Une volonté quasi messianique

De l’aveu même du directeur de FAIR, Yann Lecun, ses programmes de recherche sur la santé sont déconnectés des domaines traditionnels de Facebook. Mais pourquoi diable alors investir un secteur aussi risqué et aussi éloigné de son coeur d’activité ?

Il est de notoriété que les dirigeants de ces sociétés sont habités d’une utopie quasi transhumaniste. Sergueï Brin et Larry Page, les co-fondateurs de Google, sont ainsi persuadés que les nouvelles technologies vont "améliorer" l’homme. Bill Maris, le patron de Google Ventures (le fonds d’investissement d’Alphabet), déclarait récemment qu’il espérait allonger l’espérance de vie au moins "jusqu’à 500 ans". Calico, le laboratoire "secret" du groupe, planche sur les techniques de "rajeunissement des cellules" et Google X sur des nanoparticules à avaler qui détecteront les maladies.

Le cofondateur d’Apple, Steve Jobs, était aussi passionné par la question. Atteint d’un cancer du pancréas, il aurait expressément demandé à ses cadres de se lancer sur le secteur de la santé.

Mark Zuckerberg, le fondateur de Facebook, semble lui persuadé de poursuivre une mission quasi divine. Dans une lettre à sa fille publiée sur Internet lors de sa naissance en décembre 2015, le jeune papa expliquait vouloir "éradiquer toutes les maladies" et "améliorer le potentiel humain". Sa femme, Priscilla Chan, est d’ailleurs pédiatre et impliquée dans de nombreux projets caritatifs autour de la santé et de l’éducation.

Un marché de 9 590 milliards de dollars

Outre leurs convictions, les dirigeants des GAFAM poursuivent aussi des objectifs mercantiles. Certains sont d’ailleurs persuadés que leurs offensives dans le secteur visent uniquement à siphonner nos données santé. Apple s’empresserait de revendre le suivi d’activité à votre assureur, qui adapterait alors ses prix en fonction d’un "bon" ou "mauvais" comportement. Un pur fantasme, s’énerve Laurent Alexandre. "Les données de santé, ça ne vaut rien", lâche-t-il. D’ailleurs, des règles strictes limitent toute velléité dans cette direction. La Commission européenne a ainsi approuvé en juillet dernier le "bouclier de protection des données" encadrant le transfert de données personnelles des citoyens de l’UE vers les Etats-Unis.

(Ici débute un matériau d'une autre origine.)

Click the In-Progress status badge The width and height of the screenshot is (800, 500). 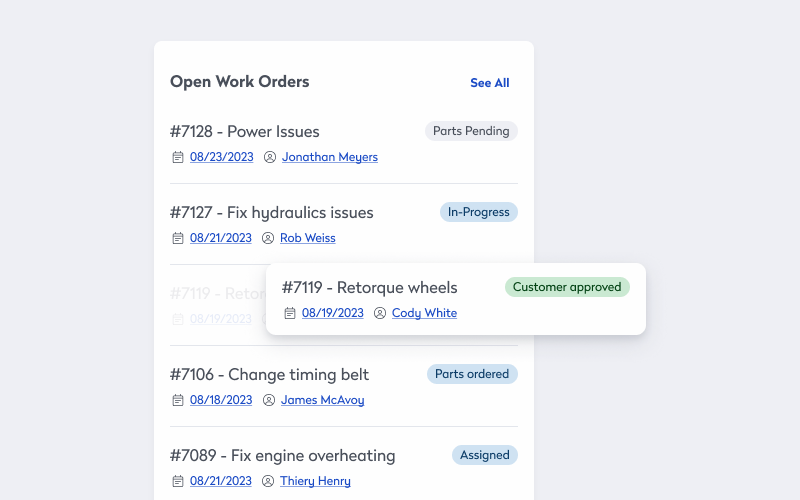479,212
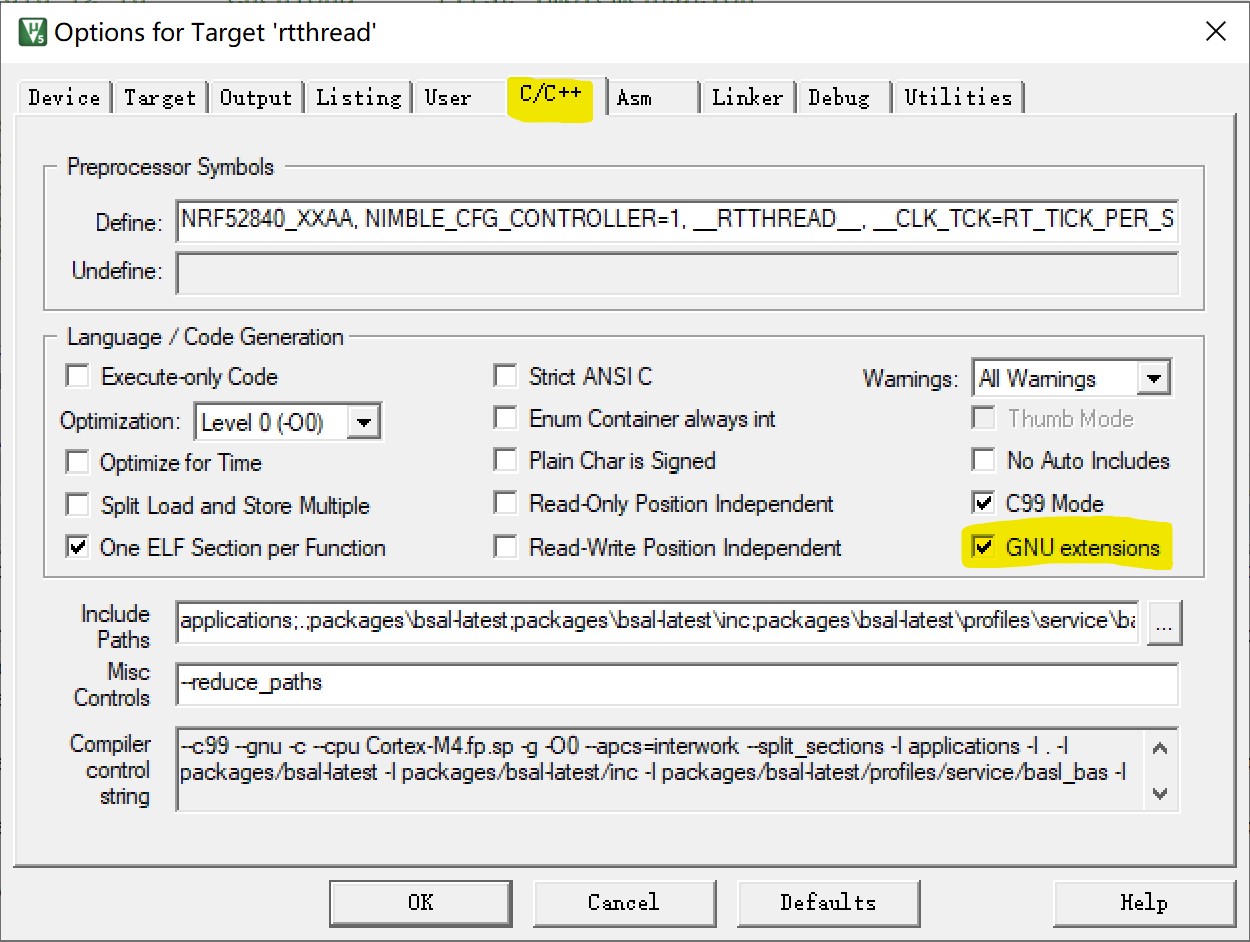This screenshot has width=1250, height=942.
Task: Switch to the Linker tab
Action: point(746,97)
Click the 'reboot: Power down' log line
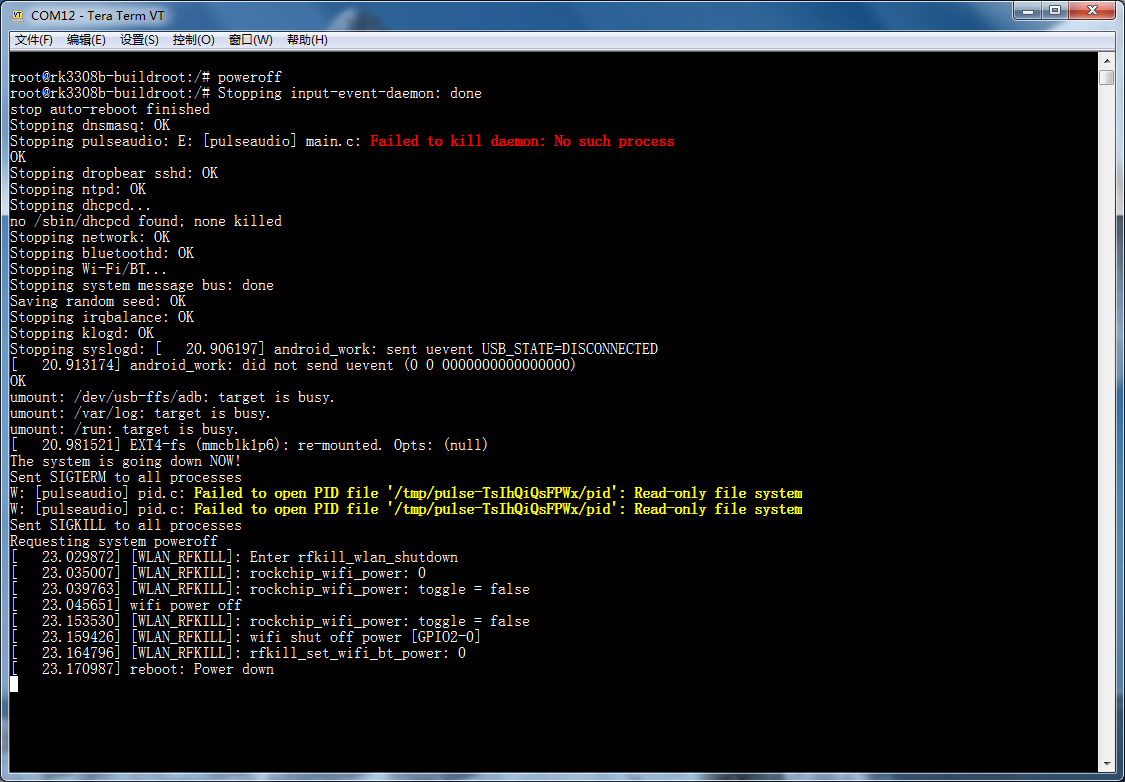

Non, c’est plutôt le marché colossal de la santé de 9 590 milliards de dollars qui fait saliver les géants du web. Un marché qui pèse 10% du PIB mondial selon Deloitte, contre à peine 8% pour le digital. Et les progrès ne se feront plus par la chimie : le nombre de nouvelles molécules découvertes ne cesse de chuter depuis 15 ans. "La santé est de plus en plus numérisée. En 2030, les innovations dans ce secteur seront essentiellement informatiques", avance Laurent Alexandre

En fait, la santé n’est pas la seule nouvelle lubie des tycoons du Net. Forts de leur puissance technologique et surtout de leurs montagnes de cash, ces derniers lancent des initiatives tous azimuts, de la voiture autonome à la conquête spatiale en passant par la viande artificielle. "Alphabet, Amazon, ou Facebook ne sont pas des entreprises de technologie", explique le journaliste Ian Bogost, sur le site The Atlantic. "Elles utilisent leur formidable infrastructure informatique pour développer des activités dans tous les secteurs".